I have nothing pithy or quippy or particularly academic to say about this. But i do wonder, as i sit here bundled in four layers in the only warm room in our tiny little house, what, exactly, is class, and why does it matter so much? I am still in a constant state of awe and wonder that we have the privilege (the absolutely, accidental, wholly unexpected privilege) of getting advanced degrees. Jason is still floored, at times, by the fact that he is in Oxford. We have never once stopped being grateful, never once stopped recognizing that we have landed some great fortune. I know we’re not the only broke graduate students in this housing area – this house is so inexpensive and so very far away from Oxford that i can only guess that everyone else is in as dire straits as we are. So why the separation? What is it really that drives this wedge – however real or imagined – between these two communities that sit right on top of one another? And how do we dislodge it?
Zoe
Posted at 05:11h, 05 JanuaryGreat post Maoquai. Coming from a relatively class-less background at home, I find myself similarly conscious of the divisions here. One facet of this is that I’ve suddenly found myself pocketed in a class as a consequence of being part of this institution, and am intensely conscious of the new-found vulnerability this affords me. I’m so much more likely here to avoid the ‘dodgy areas’ – in which at home I would have worked, played and socialised in as freely as any other – for worry that I will do something to betray my new apparent identity to people who hold inherited prejudice against that identity.

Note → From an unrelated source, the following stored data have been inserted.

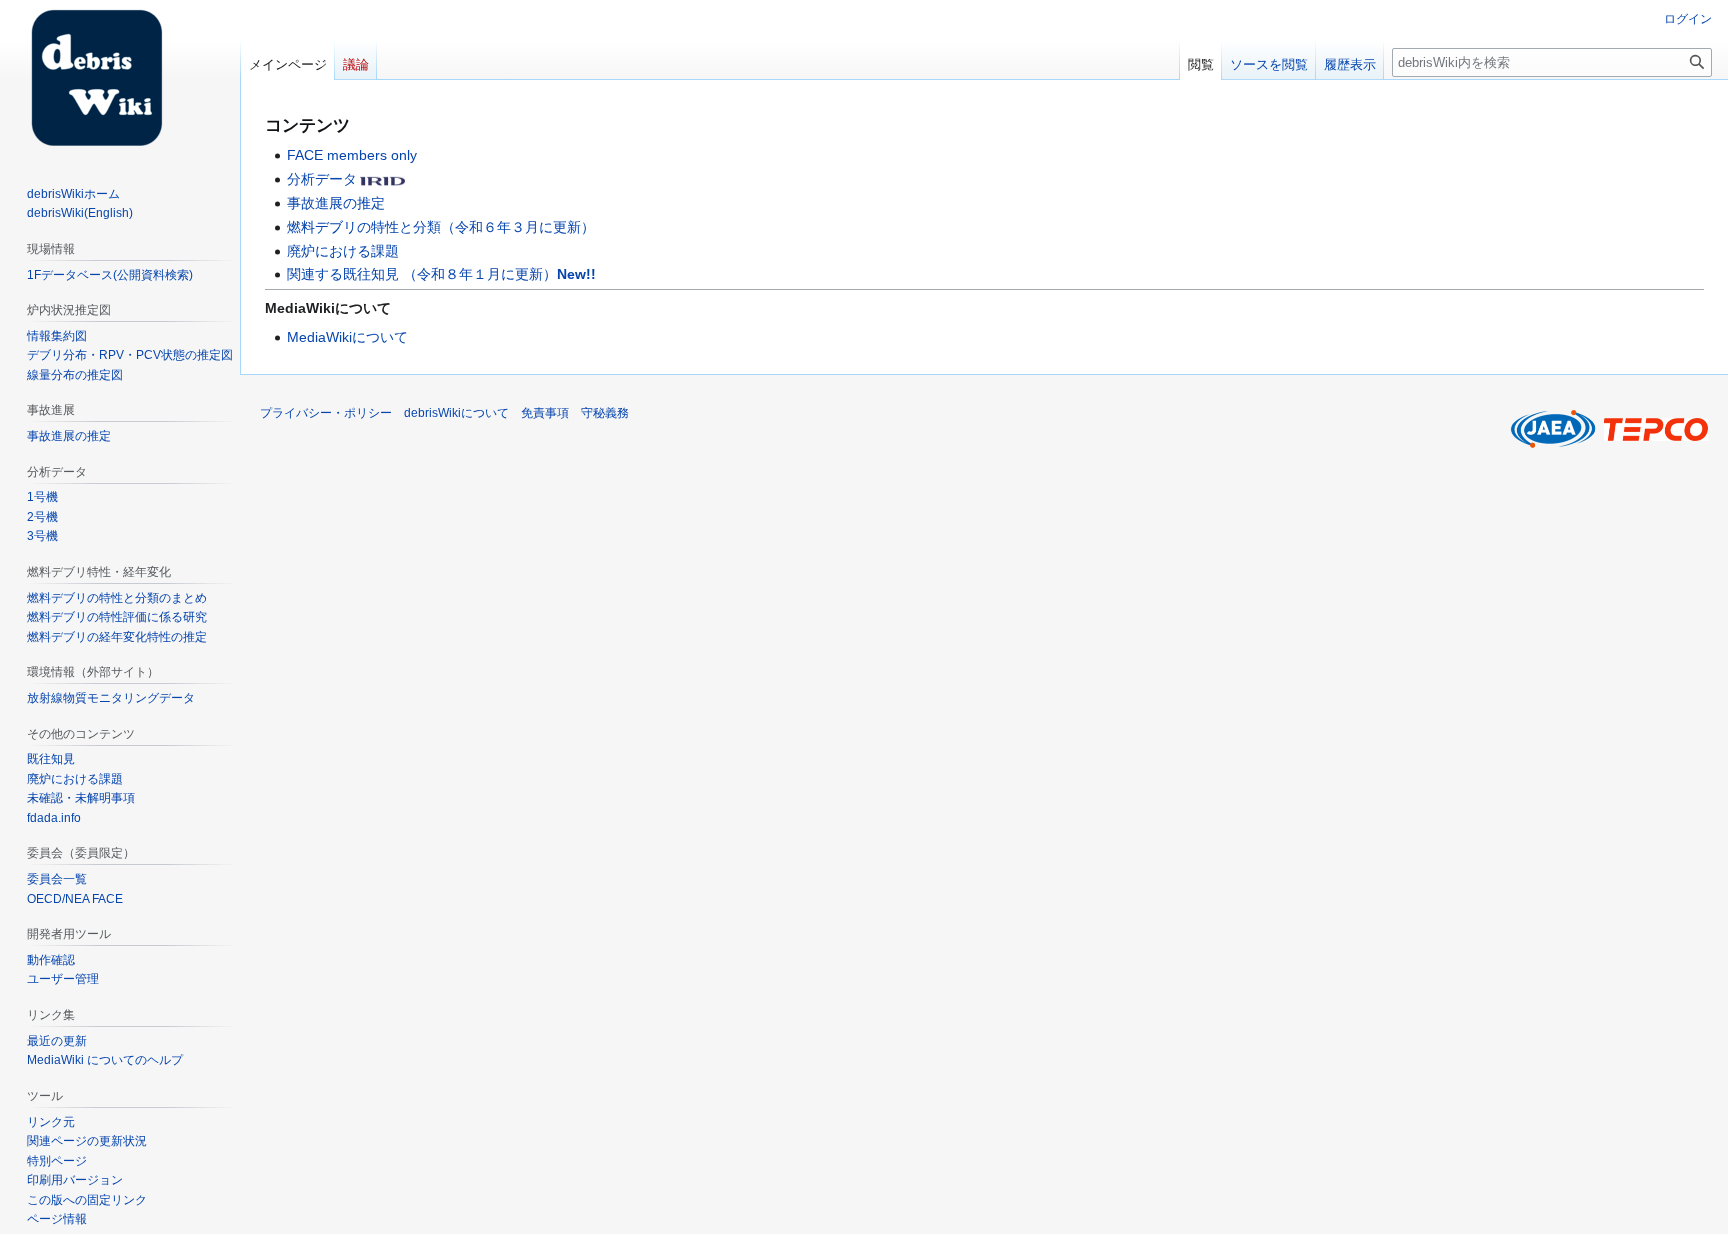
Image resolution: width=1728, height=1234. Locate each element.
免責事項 (545, 413)
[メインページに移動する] (88, 80)
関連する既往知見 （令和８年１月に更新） (441, 274)
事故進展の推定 (336, 203)
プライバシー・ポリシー (326, 413)
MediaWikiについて (347, 337)
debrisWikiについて (456, 413)
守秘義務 (605, 413)
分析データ (322, 179)
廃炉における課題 (343, 251)
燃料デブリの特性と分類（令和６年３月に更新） (441, 227)
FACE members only (352, 155)
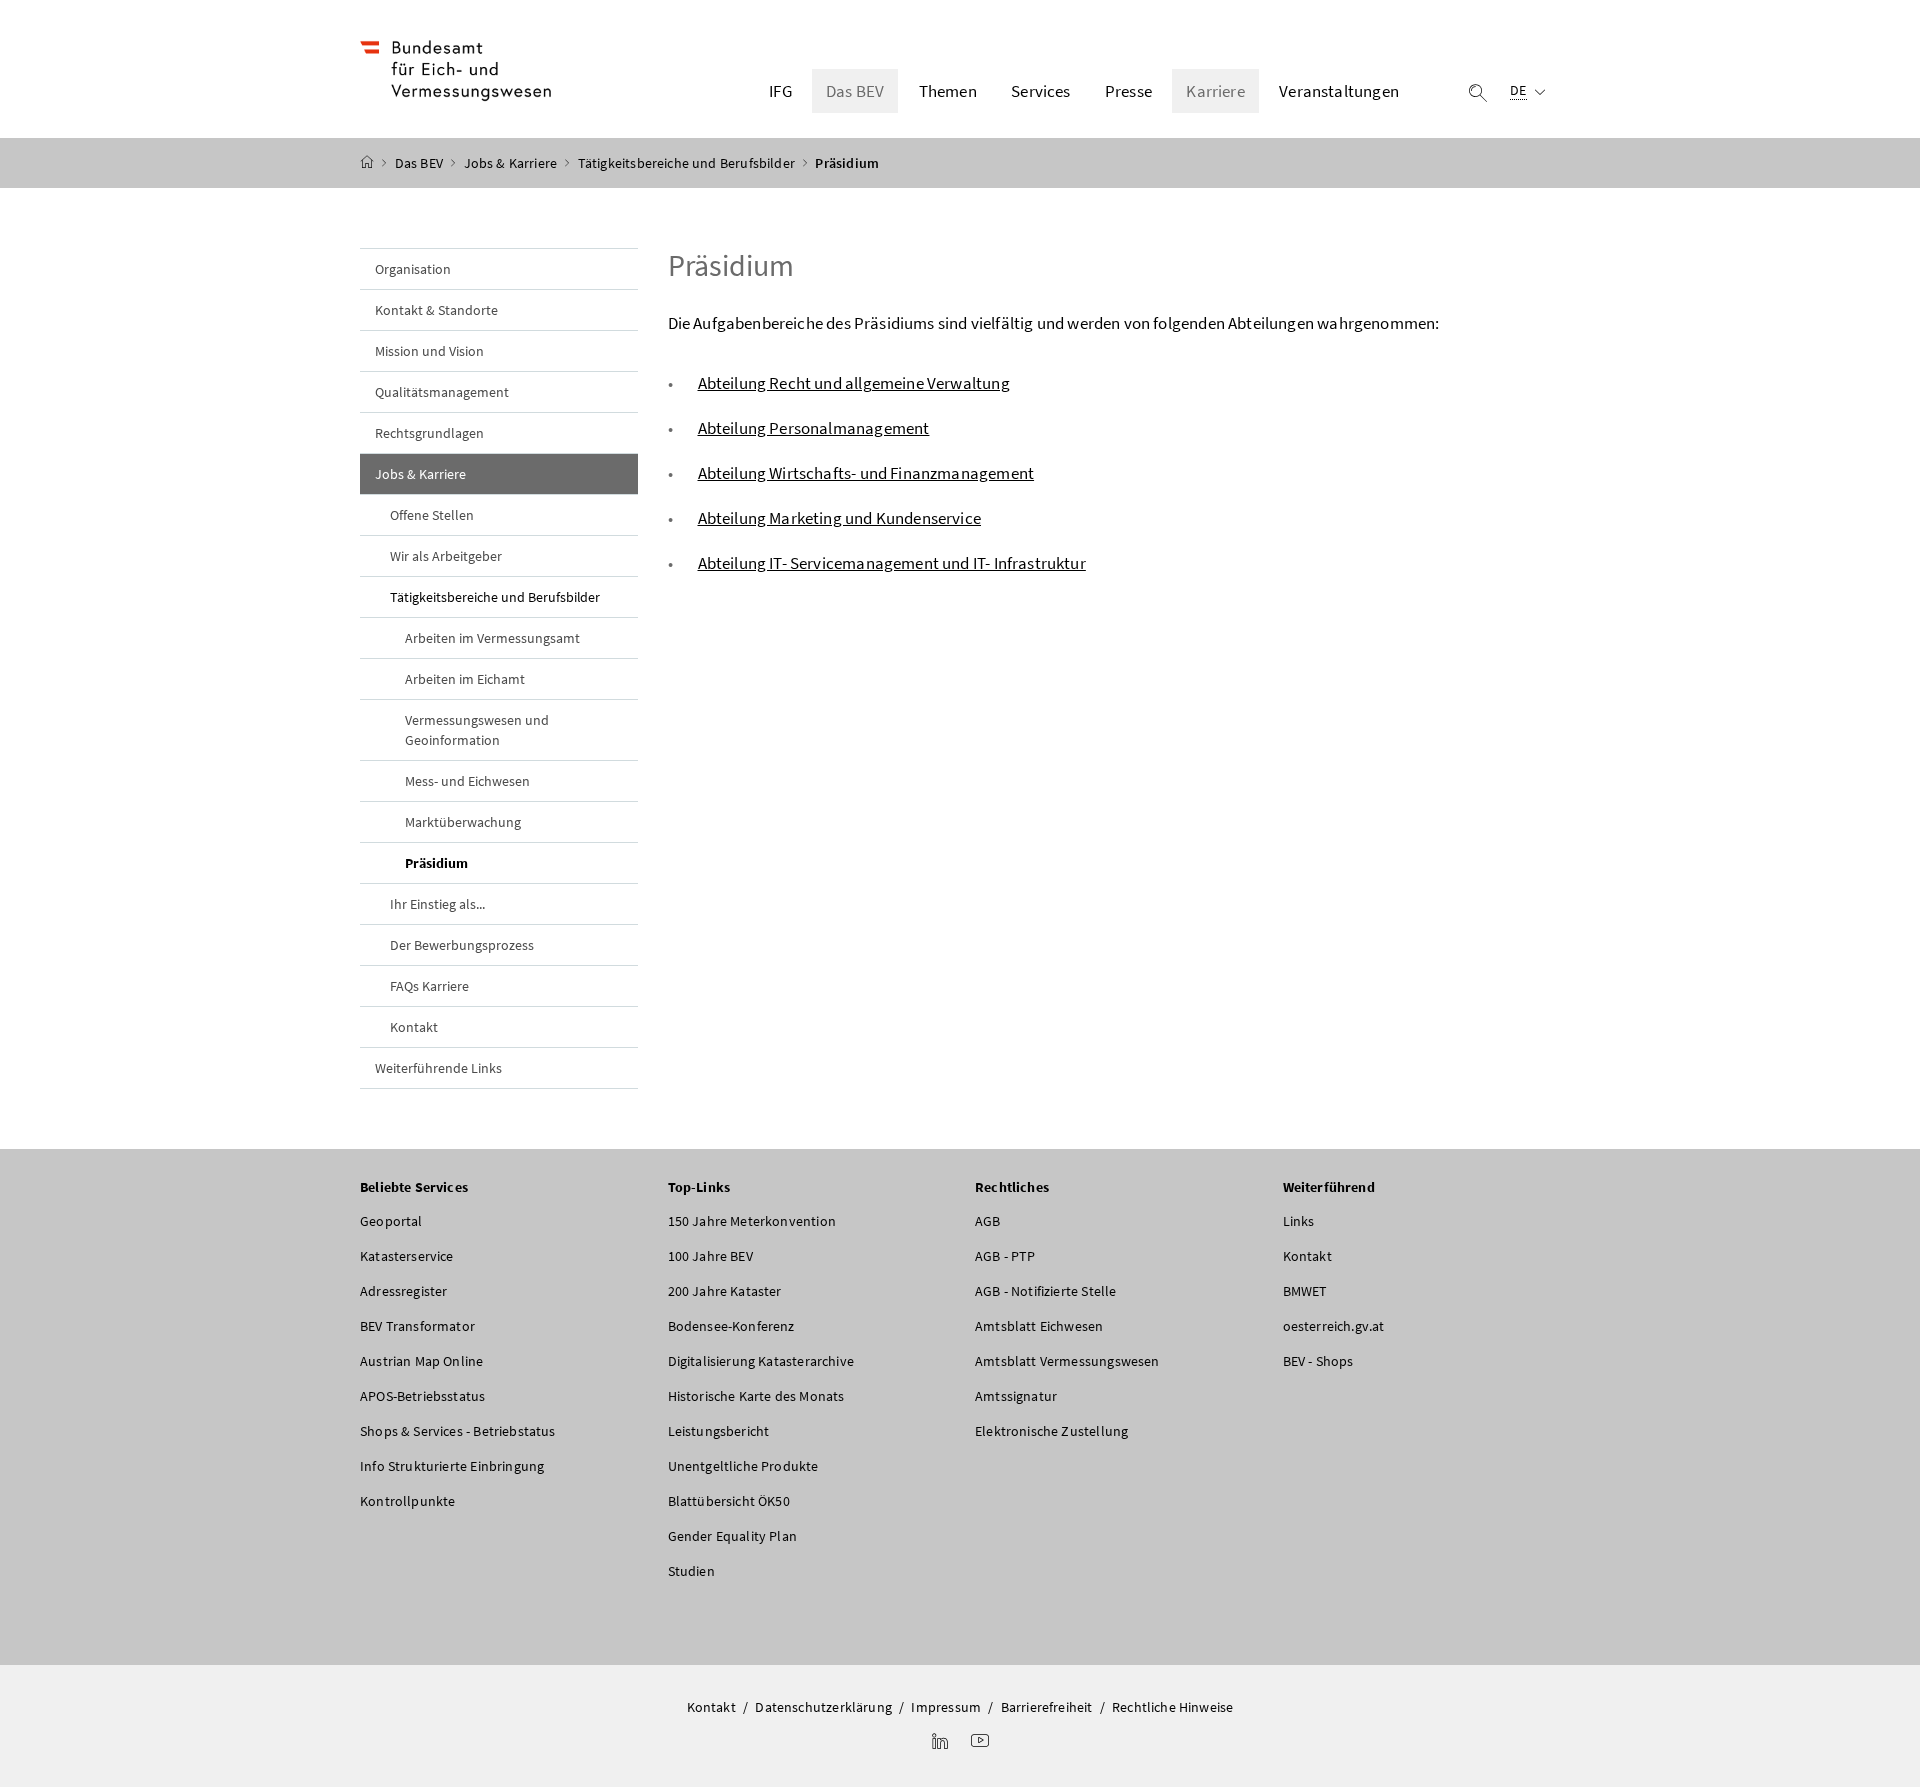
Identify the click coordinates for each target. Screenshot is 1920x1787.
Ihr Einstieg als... (437, 904)
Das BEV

Basically, by attending this school I find myself inheriting an offensive place in a social order which isn’t mine, and now very consciously avoid situations where people might have reason to take issue with that place. I’d be interested to see if this is position of other students – especially as so many of the people you live with will be foreign students.
maoquai
Posted at 06:26h, 06 JanuaryThanks for your response, Zoe. I love that you can view how your new place in the social order may be offensive. I have met people who attended Oxford or Cambridge (or other elite schools across the globe) for whom their new place has afforded them a new kind of snobbery (i was once at a barbecue and experienced a Dumbo-esque lockout of turned backs from Brown and Harvard alum, as soon as i uttered “Penn State” – my alma mater).
I’d be interested to talk to the other graduate students and their families as well, but weirdly (most weirdly), all but five (two separate couples and a lovely biochem woman in the mansion) that i’ve tried to say hello to or to chat with have given me stony stares and even a few angry, pursed-lip glares. I sometimes forget that my piercings and tattoos are probably offensive.